Bab Dua Puluh: Misi Deteksi Selesai
Proyek Penelitian Khusus: Antarmuka Saraf
Ringkasan Proyek:
Bangsa Na'vi secara alami memiliki sebuah organ tambahan sepanjang sekitar satu meter, mirip dengan kepang rambut zaman Qing, yang di dalamnya terdapat ujung saraf yang terbuka, memungkinkan mereka untuk melakukan koneksi saraf dengan berbagai makhluk hidup, bahkan tumbuhan, di Planet Pandora.
Cara koneksi saraf yang menakjubkan ini sangat menginspirasi para ilmuwan kita. Jika saja kita dapat meniru fungsi antarmuka saraf tersebut dengan teknologi sirkuit, mungkin suatu saat manusia pun dapat mewujudkan koneksi saraf antara manusia dan mesin.
Hal ini akan sangat meningkatkan kemampuan manusia dalam mengendalikan mesin, dengan aplikasi luas baik di bidang ekonomi maupun militer, sehingga sangat layak untuk diteliti lebih dalam.
Kebutuhan Pengembangan: Sampel makhluk Pandora, pertukaran teknologi dengan bangsa Na'vi
Percepatan Penelitian: Membutuhkan 5000 poin peradaban
Catatan Penting: Teknologi ini mengarah ke jalur evolusi sintetis, akan menambah 5 poin kecenderungan teknologi mesin pada Bumi Pengembara, dan berpeluang memicu revolusi industri teknologi tubuh buatan.

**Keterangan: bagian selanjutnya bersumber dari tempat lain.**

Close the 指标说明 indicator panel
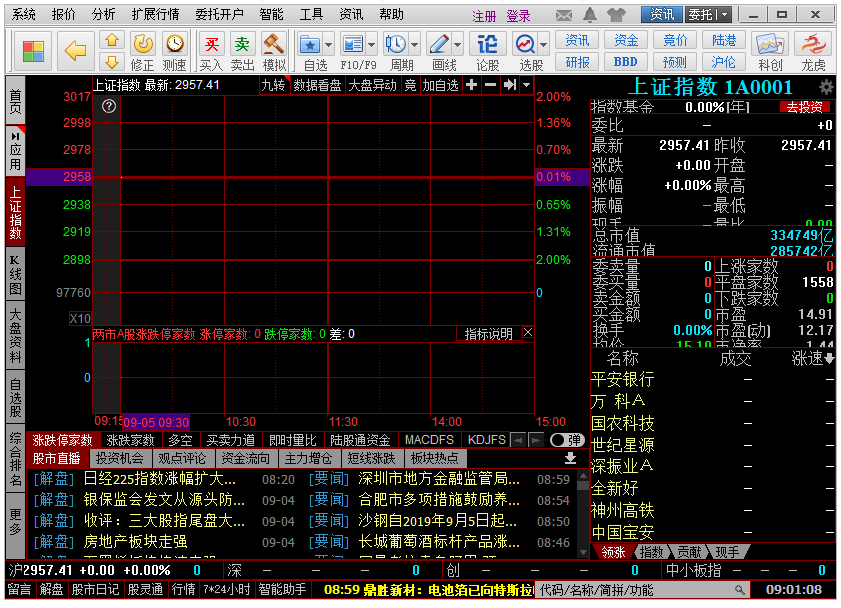 pyautogui.click(x=528, y=333)
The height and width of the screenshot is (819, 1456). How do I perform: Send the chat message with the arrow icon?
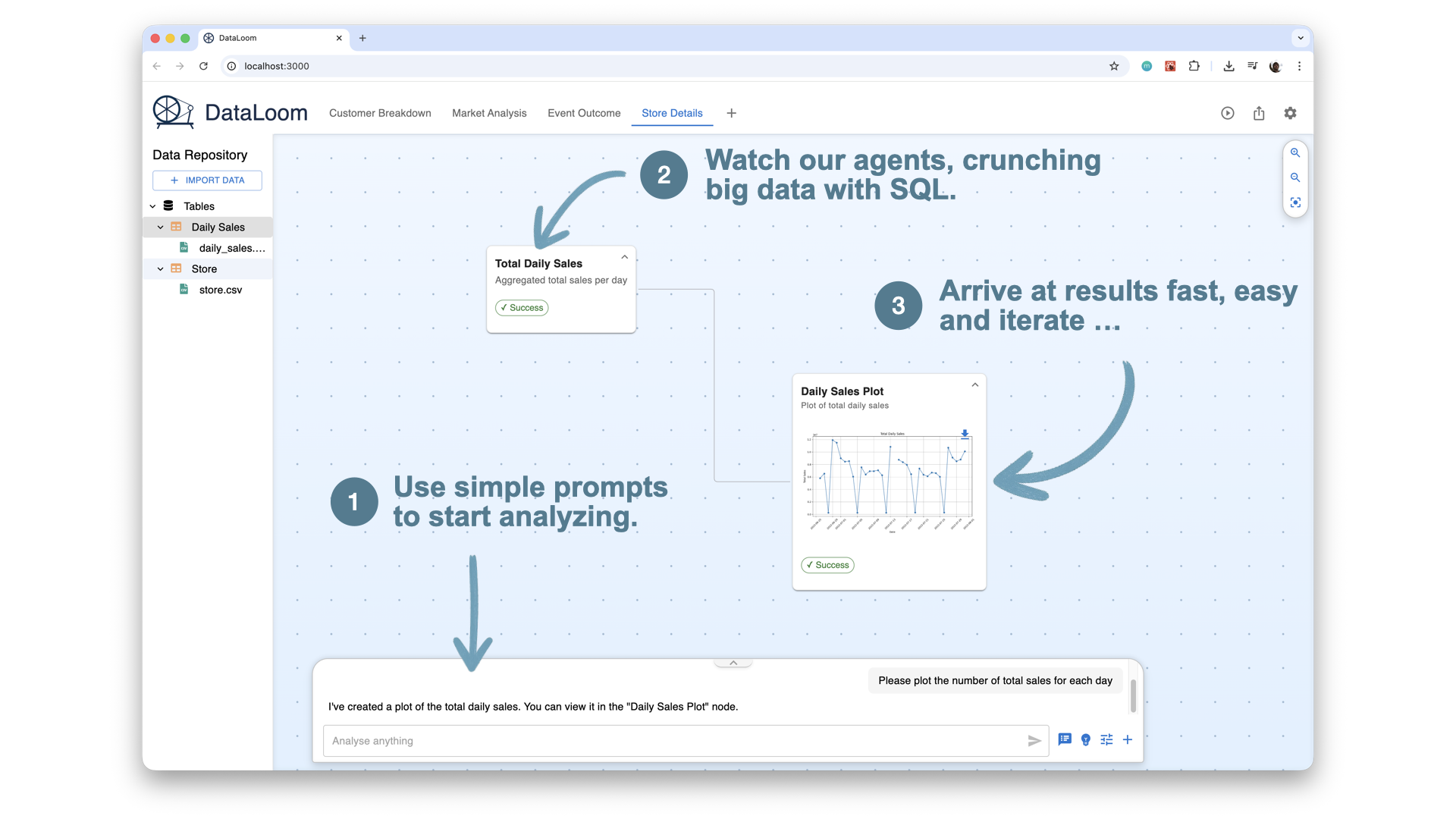1033,741
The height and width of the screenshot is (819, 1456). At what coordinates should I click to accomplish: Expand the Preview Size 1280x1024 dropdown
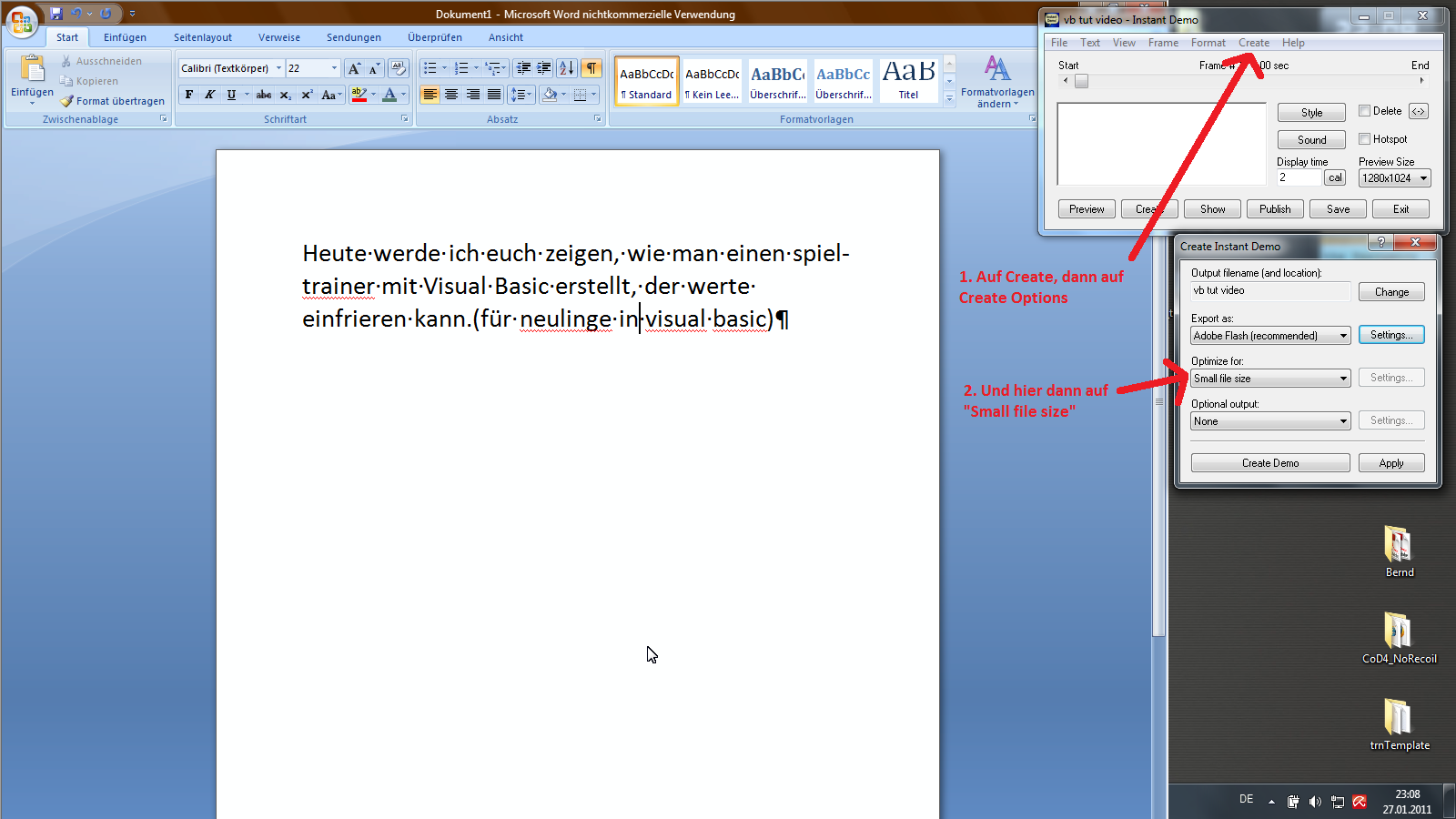[x=1395, y=178]
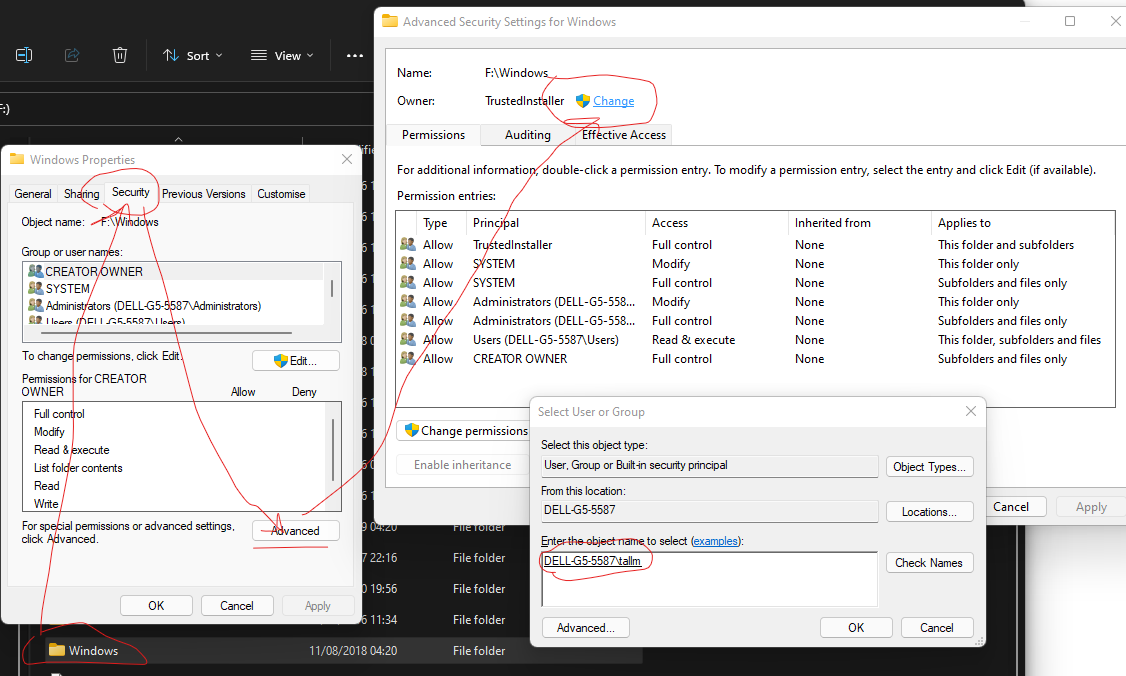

Proyek penelitian khusus ini memang sesuai dengan apa yang dipikirkan oleh Qiao Lü, yakni meniru antarmuka saraf bangsa Na'vi dengan teknologi komputer untuk mencapai koneksi saraf dengan mesin.
Namun, bagian catatan pentingnya benar-benar tak terduga. Tak disangka, teknologi semacam ini ternyata bisa membawa dampak sedemikian besar bagi masa depan Bumi Pengembara.
Jalur evolusi baru, peningkatan kecenderungan teknologi, hingga kemungkinan memicu revolusi industri; semua ini membuat orang merasa seolah-olah satu langkah kecil dapat mengguncang seluruh sistem.
Ini bukan sekadar teknologi baru yang sederhana, melainkan penemuan besar yang berpeluang mengubah arah peradaban Bumi, dan inilah pesan yang ingin disampaikan sistem.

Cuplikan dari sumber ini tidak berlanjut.